Boasting a Americana twang but also a rough moral sensibility and a cutting way with an image, Darryl Gregory’s Big Texas Sky is probably too edgy for country radio. It’s a shame.
Tracks like “Anywhere But Here,” “How Do I Tell Her” and “Working Man” pair swooning country laments with these hard-eyed measurements of damaged lives, tough choices and a country’s promises unkept. Gregory boasts a writerly attention to detail — something that, to paraphrase “Anywhere But Here,” keeps the best moments from Big Texas Sky from becoming a different book, but the same old story.
The opening segment of “Aunt Jean’s Piano” has the lasting emotional impact of a family recording, something passed down from one generation to the next, as Gregory is joined at first only by a fragile female voice and the aforementioned piano. When Gregory then moves into a touching, acoustic-driven rumination on the instrument’s place as a centerpiece of so many long-treasured memories, as he’s joined by a series of perfectly placed accompanists.

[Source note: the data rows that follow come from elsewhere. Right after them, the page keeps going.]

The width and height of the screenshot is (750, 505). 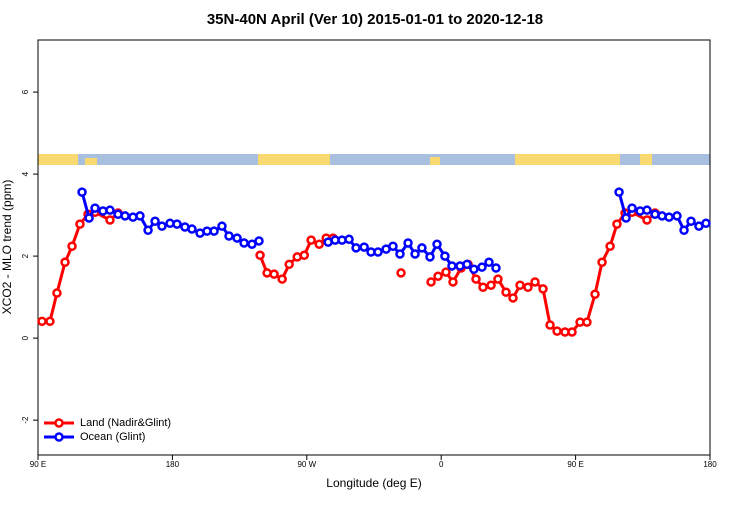 What do you see at coordinates (26, 92) in the screenshot?
I see `y-tick-label: 6` at bounding box center [26, 92].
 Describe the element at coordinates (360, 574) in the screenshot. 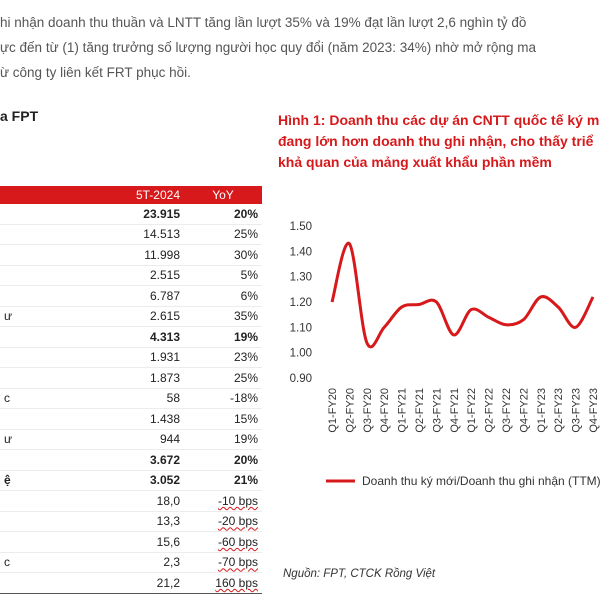

I see `source-note: Nguồn: FPT, CTCK Rồng Việt` at that location.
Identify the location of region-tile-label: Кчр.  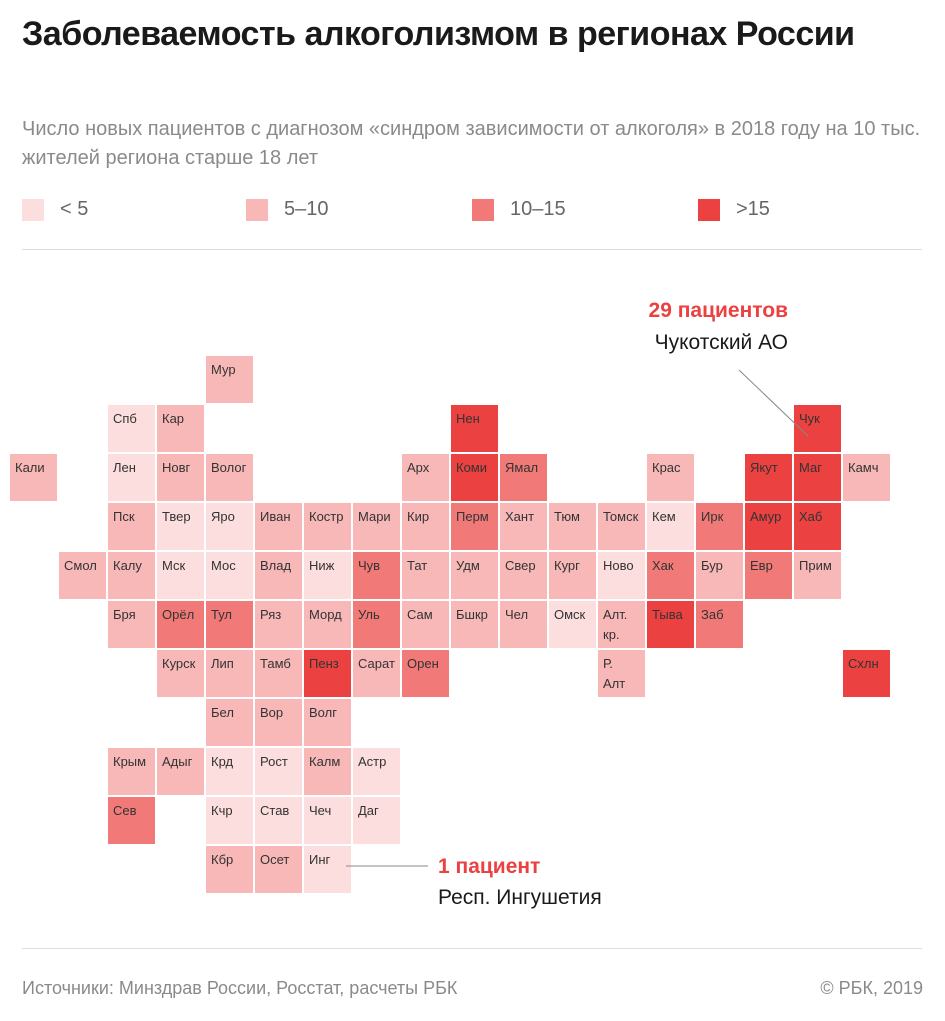
(222, 810).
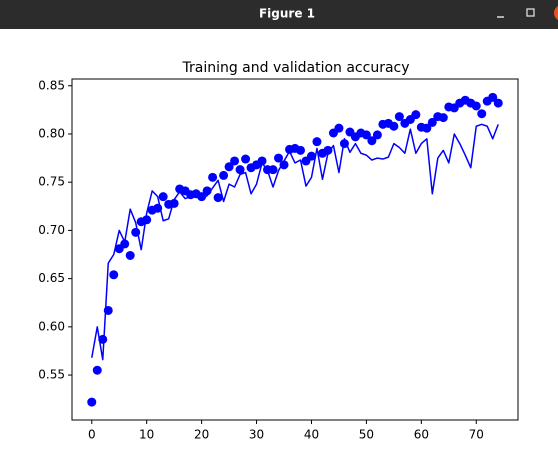 The image size is (558, 463). Describe the element at coordinates (52, 278) in the screenshot. I see `y-tick-label: 0.65` at that location.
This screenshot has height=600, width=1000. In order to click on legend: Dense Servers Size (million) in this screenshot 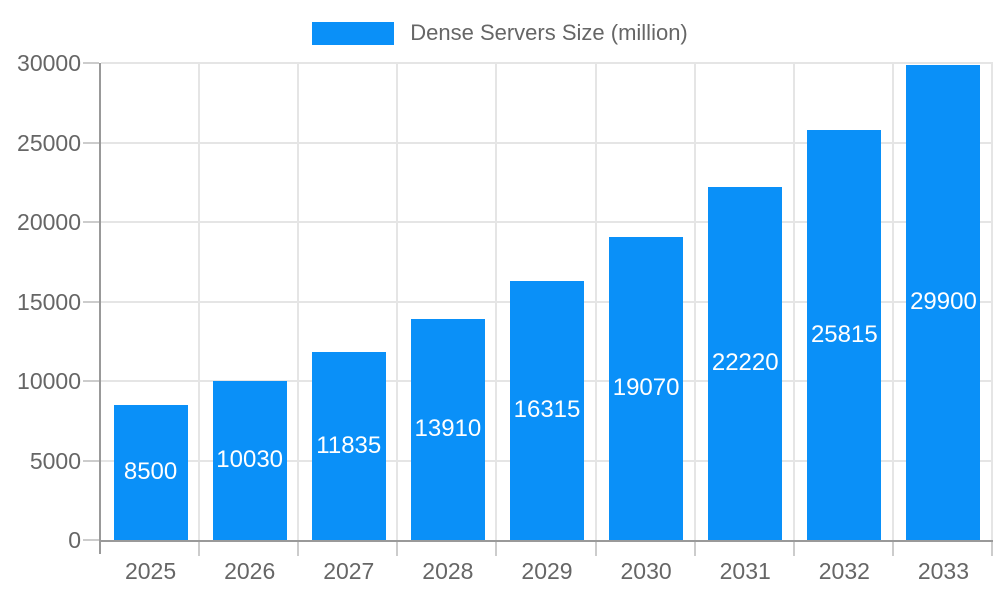, I will do `click(500, 33)`.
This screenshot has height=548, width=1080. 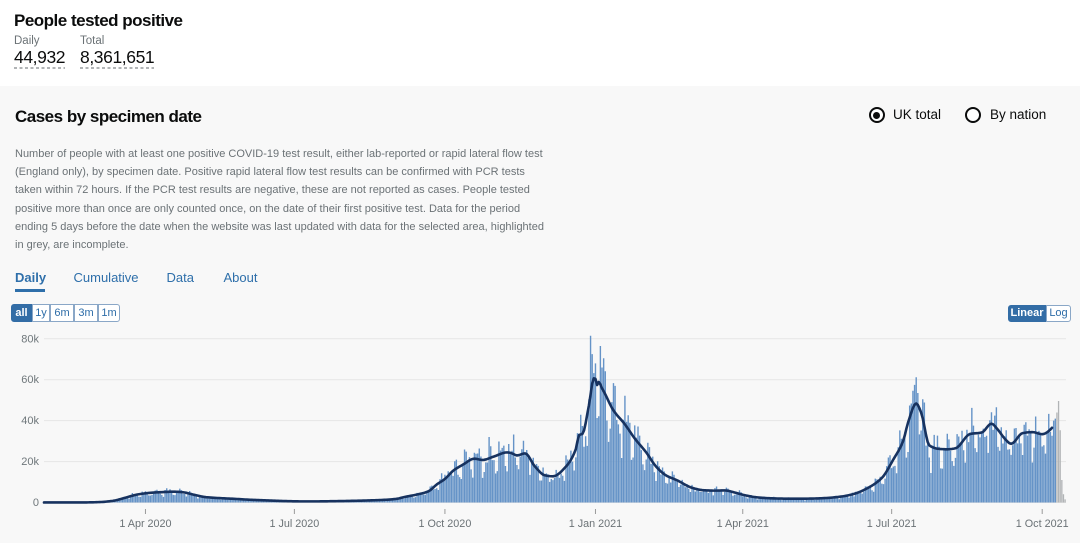 What do you see at coordinates (145, 524) in the screenshot?
I see `svg-text: 1 Apr 2020` at bounding box center [145, 524].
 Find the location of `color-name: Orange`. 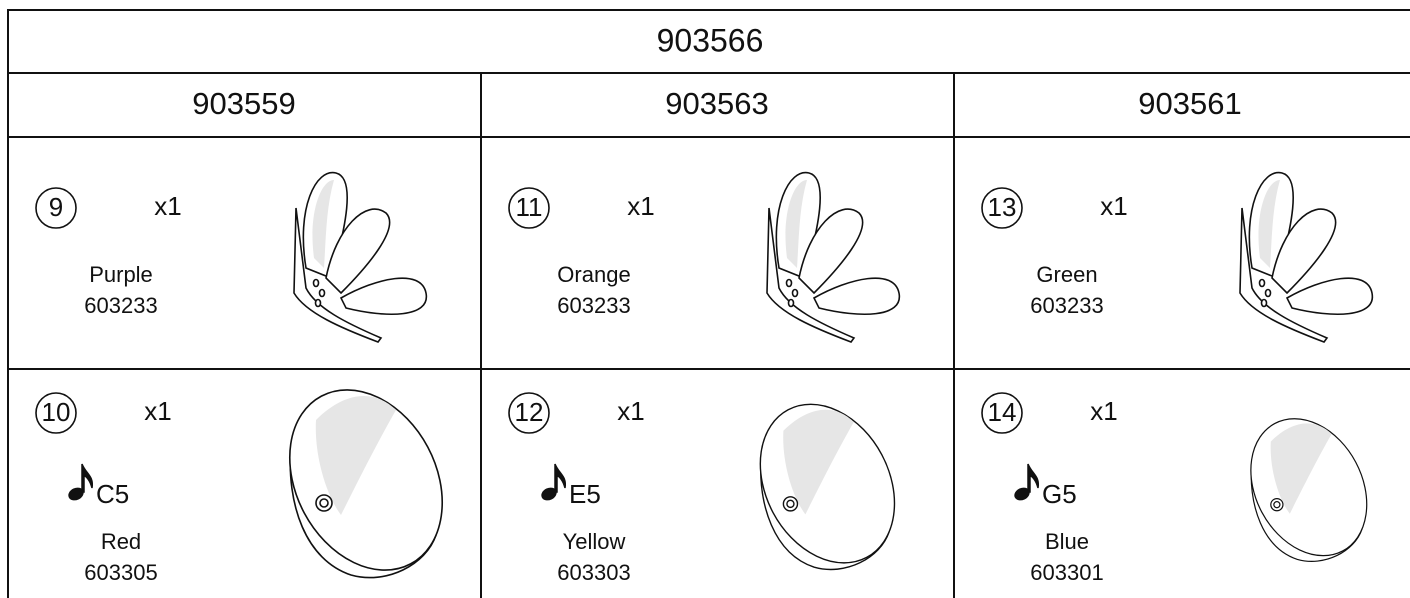

color-name: Orange is located at coordinates (594, 274).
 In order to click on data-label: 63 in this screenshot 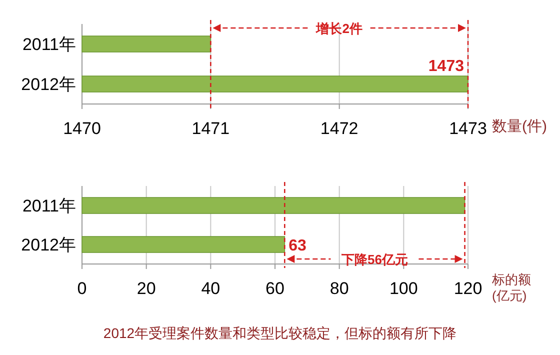, I will do `click(298, 246)`.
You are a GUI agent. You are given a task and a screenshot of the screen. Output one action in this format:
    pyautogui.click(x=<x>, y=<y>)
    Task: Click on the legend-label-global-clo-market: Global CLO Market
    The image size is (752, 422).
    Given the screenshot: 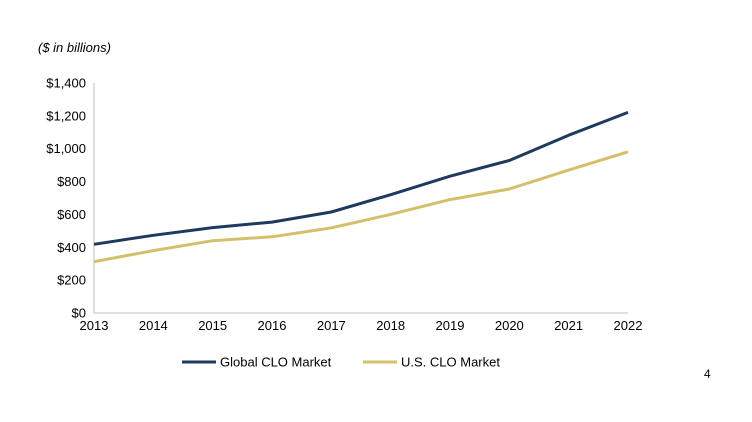 What is the action you would take?
    pyautogui.click(x=276, y=362)
    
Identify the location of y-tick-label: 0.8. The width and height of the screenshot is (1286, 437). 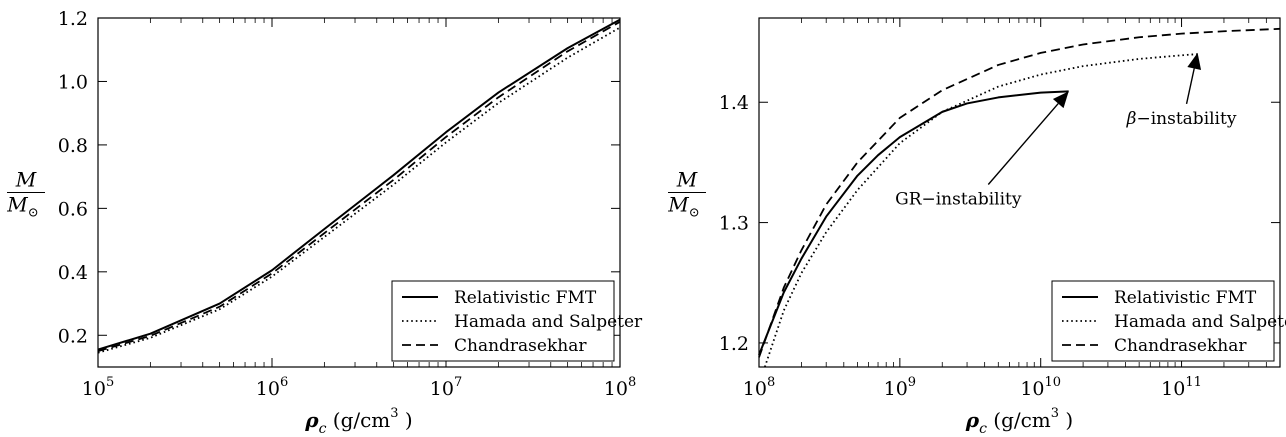
(73, 146).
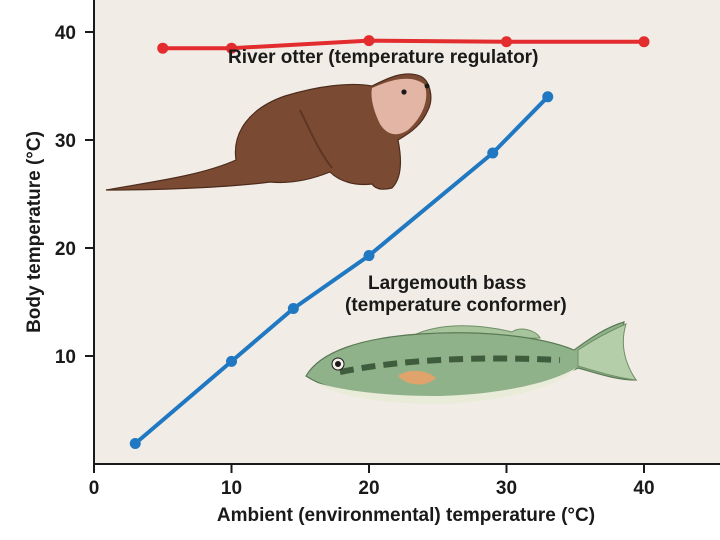  I want to click on x-tick-label-20: 20, so click(368, 488).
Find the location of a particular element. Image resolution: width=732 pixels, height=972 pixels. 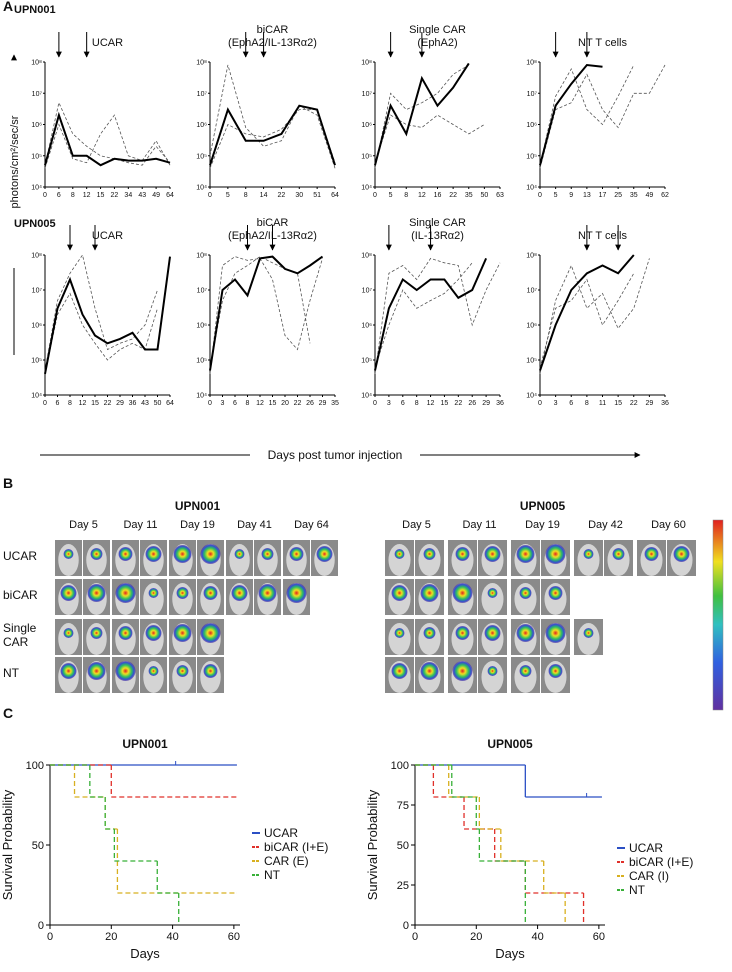

day-label: Day 19 is located at coordinates (198, 525).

It’s a quiet and emotional triumph, and also something that stands in direct contrast to “Elegy for an Old Man” — which moves with an unyielding sense of lonely anger. Here, his main character has tried to invest in the happiness of others, has tried to do right, but has nevertheless ended up broken and alone.
Big Texas Sky doesn’t simply push forward the old bromides about this being a joint-stock world, and how we’re all in it together. Gregory makes it clear that there are winners and losers here, in life and in love. Throughout, he asks the big questions — and lets in big emotions.
“Prayer and Hallelujah,” for instance, is a wonder — at first, a heavy-rocking number, then a soul-lifting shout as Gregory sings the praises of steadfast faith and staying the course. “What About Love,” a sensual duet, embraces the uncertainty of passion, since that’s part of the journey, too.